The mishandling of the grooming gangs' episode had made the local white population lose trust in the efficiency and impartiality of the police

While the Conservative party expectedly lost the elections owing to austerity, Brexit and mishandling of the COVID pandemic (Boris Johnson's party gate scandal), the new Labour government faces the consequences of its long record of being a pro-migrant party. The mishandling of the grooming gangs' episode had made the local white population lose trust in the efficiency and impartiality of the police. The pro-Palestine protests across cities since October last year and the silence and helplessness of the Metropolitan Police under London Mayor Sadiq Khan added fuel to the fire.

Continuing their policy of opacity and dithering while dealing with migrant-fuelled violence and arson, it didn't help matters that the police failed to disclose upfront the identity of the youth who brutally stabbed and killed three young girls while injuring eight others in Southport. False claims on social media suggested the perpetrator, Rudakubana was a Muslim immigrant, which incited anger among far-right supporters.
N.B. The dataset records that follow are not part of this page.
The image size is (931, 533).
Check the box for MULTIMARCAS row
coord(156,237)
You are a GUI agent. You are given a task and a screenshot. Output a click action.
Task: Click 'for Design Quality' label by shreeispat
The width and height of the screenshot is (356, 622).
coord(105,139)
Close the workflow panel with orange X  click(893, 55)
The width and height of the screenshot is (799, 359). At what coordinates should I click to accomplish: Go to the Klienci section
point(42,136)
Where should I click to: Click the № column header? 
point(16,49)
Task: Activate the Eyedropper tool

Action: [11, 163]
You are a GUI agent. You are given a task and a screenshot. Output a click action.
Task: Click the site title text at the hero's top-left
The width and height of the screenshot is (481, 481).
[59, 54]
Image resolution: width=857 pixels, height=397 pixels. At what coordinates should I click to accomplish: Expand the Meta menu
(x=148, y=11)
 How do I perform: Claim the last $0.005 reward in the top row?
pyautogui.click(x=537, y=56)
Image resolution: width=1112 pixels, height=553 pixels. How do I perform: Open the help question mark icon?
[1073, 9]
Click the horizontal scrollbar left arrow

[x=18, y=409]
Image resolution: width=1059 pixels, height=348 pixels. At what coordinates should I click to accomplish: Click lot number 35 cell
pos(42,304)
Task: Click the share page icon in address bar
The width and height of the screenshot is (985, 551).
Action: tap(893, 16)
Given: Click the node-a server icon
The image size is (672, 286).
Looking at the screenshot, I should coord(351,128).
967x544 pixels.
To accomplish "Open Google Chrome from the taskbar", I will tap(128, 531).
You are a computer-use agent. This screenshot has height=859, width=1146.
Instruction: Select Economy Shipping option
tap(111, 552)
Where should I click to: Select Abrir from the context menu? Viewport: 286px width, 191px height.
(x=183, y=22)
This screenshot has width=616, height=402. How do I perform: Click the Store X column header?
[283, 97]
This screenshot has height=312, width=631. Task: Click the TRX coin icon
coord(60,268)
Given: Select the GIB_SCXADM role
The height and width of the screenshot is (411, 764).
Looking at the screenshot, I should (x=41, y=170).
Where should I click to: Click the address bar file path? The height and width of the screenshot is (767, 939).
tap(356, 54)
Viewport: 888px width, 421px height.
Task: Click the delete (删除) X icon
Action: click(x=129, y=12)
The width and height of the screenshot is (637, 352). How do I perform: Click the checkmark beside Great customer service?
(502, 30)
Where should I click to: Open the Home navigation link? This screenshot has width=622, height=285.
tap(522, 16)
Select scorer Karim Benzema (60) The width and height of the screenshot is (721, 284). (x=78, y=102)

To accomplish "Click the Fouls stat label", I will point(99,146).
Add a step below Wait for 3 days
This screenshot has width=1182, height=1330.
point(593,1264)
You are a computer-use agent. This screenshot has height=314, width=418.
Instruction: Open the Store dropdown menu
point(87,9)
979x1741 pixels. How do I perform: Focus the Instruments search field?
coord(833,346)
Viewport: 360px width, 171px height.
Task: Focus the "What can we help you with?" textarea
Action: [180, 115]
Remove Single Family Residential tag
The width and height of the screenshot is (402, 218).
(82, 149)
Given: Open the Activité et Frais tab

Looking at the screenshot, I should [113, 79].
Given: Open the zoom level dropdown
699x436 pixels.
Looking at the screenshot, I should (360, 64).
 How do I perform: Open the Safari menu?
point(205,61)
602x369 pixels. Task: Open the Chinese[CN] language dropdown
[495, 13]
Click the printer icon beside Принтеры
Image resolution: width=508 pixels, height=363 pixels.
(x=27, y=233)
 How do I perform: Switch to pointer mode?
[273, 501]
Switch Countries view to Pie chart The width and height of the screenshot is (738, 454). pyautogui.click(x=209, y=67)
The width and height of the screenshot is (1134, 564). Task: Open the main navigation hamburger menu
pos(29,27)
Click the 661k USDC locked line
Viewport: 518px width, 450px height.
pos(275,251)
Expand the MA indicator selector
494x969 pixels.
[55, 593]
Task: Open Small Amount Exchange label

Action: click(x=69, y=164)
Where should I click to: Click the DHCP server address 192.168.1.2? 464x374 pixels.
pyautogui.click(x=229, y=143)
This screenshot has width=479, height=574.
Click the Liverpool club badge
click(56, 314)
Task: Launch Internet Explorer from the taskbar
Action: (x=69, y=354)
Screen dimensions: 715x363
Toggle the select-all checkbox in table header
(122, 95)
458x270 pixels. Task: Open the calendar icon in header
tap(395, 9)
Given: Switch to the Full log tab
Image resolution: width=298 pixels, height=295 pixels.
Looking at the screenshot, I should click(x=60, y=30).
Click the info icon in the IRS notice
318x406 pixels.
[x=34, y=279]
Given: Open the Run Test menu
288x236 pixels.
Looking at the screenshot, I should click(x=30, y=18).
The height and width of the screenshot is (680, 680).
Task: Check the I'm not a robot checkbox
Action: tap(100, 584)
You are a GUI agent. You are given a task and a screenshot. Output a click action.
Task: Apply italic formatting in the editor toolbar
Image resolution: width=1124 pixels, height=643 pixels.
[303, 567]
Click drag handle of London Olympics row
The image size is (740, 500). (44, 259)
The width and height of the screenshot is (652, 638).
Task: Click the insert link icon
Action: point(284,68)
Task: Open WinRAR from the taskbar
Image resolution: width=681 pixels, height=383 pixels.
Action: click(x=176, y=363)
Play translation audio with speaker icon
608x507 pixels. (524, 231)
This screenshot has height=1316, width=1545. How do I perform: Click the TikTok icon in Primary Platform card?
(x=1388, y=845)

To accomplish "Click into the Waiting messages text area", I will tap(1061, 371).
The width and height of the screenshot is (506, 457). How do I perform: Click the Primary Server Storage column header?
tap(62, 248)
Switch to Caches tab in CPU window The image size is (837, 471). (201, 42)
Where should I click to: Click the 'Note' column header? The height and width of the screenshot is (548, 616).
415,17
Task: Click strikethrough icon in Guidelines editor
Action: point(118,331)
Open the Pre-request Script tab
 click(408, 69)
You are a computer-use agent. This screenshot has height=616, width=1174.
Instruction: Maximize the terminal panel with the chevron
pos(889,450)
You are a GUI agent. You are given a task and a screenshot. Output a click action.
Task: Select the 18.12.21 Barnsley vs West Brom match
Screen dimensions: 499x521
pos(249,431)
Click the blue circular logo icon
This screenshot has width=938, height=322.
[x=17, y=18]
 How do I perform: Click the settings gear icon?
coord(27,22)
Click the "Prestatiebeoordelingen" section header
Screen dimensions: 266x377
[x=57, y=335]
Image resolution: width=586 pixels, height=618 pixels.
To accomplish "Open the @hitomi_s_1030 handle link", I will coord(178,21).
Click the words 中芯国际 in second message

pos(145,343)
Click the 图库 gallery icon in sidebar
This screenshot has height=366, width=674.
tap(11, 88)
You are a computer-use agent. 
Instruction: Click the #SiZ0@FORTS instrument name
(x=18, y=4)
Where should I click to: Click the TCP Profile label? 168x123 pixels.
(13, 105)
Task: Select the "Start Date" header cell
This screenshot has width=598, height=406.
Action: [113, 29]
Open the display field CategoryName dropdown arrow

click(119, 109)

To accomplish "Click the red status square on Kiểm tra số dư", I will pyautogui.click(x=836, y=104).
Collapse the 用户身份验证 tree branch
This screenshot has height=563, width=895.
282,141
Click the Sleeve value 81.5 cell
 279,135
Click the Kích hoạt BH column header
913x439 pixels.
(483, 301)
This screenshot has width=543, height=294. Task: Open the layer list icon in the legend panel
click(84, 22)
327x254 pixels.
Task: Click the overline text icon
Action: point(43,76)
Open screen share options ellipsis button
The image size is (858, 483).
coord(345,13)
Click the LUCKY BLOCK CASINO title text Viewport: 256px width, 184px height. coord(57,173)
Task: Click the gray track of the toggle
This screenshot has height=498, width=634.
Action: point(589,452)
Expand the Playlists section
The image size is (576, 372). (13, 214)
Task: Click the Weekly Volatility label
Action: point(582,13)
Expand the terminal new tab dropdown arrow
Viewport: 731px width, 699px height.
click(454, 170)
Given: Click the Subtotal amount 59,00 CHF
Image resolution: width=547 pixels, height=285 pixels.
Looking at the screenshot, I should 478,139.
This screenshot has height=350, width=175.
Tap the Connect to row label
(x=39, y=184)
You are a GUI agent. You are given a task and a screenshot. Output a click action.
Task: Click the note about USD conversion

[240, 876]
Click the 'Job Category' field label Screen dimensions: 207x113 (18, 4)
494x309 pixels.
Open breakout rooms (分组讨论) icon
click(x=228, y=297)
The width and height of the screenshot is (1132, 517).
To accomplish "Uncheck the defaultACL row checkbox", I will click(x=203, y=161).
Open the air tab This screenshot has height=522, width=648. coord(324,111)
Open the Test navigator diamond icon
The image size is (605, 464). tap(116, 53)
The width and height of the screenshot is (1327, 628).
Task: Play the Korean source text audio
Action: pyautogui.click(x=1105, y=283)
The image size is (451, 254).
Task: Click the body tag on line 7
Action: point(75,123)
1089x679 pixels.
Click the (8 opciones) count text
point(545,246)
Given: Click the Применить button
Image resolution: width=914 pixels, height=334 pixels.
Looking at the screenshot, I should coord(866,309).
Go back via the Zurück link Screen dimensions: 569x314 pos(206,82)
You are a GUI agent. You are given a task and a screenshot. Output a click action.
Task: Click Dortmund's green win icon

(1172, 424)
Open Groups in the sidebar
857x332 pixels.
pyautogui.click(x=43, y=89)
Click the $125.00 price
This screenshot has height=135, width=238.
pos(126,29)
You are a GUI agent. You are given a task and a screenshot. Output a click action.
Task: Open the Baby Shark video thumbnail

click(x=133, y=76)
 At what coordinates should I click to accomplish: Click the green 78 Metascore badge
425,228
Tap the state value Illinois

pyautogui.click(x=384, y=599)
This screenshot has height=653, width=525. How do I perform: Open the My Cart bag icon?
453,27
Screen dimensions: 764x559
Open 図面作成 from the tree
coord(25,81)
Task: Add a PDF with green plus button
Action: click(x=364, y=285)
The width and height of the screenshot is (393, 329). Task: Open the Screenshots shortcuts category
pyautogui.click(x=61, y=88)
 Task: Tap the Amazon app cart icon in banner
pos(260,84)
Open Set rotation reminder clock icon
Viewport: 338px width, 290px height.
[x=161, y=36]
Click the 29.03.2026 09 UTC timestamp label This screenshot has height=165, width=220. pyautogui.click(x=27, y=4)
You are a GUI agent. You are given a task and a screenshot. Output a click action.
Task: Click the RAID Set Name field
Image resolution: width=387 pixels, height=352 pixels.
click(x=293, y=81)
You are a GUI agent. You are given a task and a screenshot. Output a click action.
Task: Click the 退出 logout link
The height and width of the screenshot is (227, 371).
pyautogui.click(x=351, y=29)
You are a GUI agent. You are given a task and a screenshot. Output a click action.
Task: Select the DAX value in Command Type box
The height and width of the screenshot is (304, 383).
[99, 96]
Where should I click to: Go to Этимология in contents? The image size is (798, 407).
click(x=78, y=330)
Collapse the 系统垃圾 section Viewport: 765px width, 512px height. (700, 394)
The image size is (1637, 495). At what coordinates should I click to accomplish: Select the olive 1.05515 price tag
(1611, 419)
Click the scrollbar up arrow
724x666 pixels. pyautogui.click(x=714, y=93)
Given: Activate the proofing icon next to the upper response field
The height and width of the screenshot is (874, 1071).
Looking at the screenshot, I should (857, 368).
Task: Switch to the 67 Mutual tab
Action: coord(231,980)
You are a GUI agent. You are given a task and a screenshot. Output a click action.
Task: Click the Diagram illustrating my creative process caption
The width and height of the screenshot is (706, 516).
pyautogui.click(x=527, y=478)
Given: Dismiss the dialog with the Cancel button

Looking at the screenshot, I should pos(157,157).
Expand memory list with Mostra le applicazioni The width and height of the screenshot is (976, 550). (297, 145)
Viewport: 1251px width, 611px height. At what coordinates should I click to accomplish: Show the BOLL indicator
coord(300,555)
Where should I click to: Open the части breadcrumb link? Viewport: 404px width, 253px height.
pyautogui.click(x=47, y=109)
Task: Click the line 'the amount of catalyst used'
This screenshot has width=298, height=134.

Consequences and Challenges

It didn't help matters that Prime Minister Keir Starmer, speaking first time after the horrific incident, called out the protesters as far-right thugs and assured very firm handling by the police. The contrast with the near-silence of the ruling dispensation on the vile conduct of the butcher son of a Rwandan migrant family couldn't have been starker. The long-simmering anti-migrants' sentiments were stoked and masked anti-migrant demonstrators attacked a hotel housing asylum seekers in Rotherham. Skirmishes also broke out at anti-migrant rallies in Liverpool, Manchester, and Bristol. Rioters clashed with police, threw bricks and bottles, and looted shops. Even Belfast, in Northern Ireland, has erupted.

Samuel Huntington in a 1993 Foreign Affairs article argued that, in the context of the end of the Cold War, conflicts increasingly would be due to clashes between civilizations rather than to ideology or economic interests. Huntington conceived of civilizations as the highest level of cultural grouping, identified by features such as language, history, or religion. Non-assimilation of migrants into the largely Christian White European societies that have long seen exceptional prosperity but lately fallen to stagflation and economic hardship may be witnessing glimpses of what Huntington was referring to.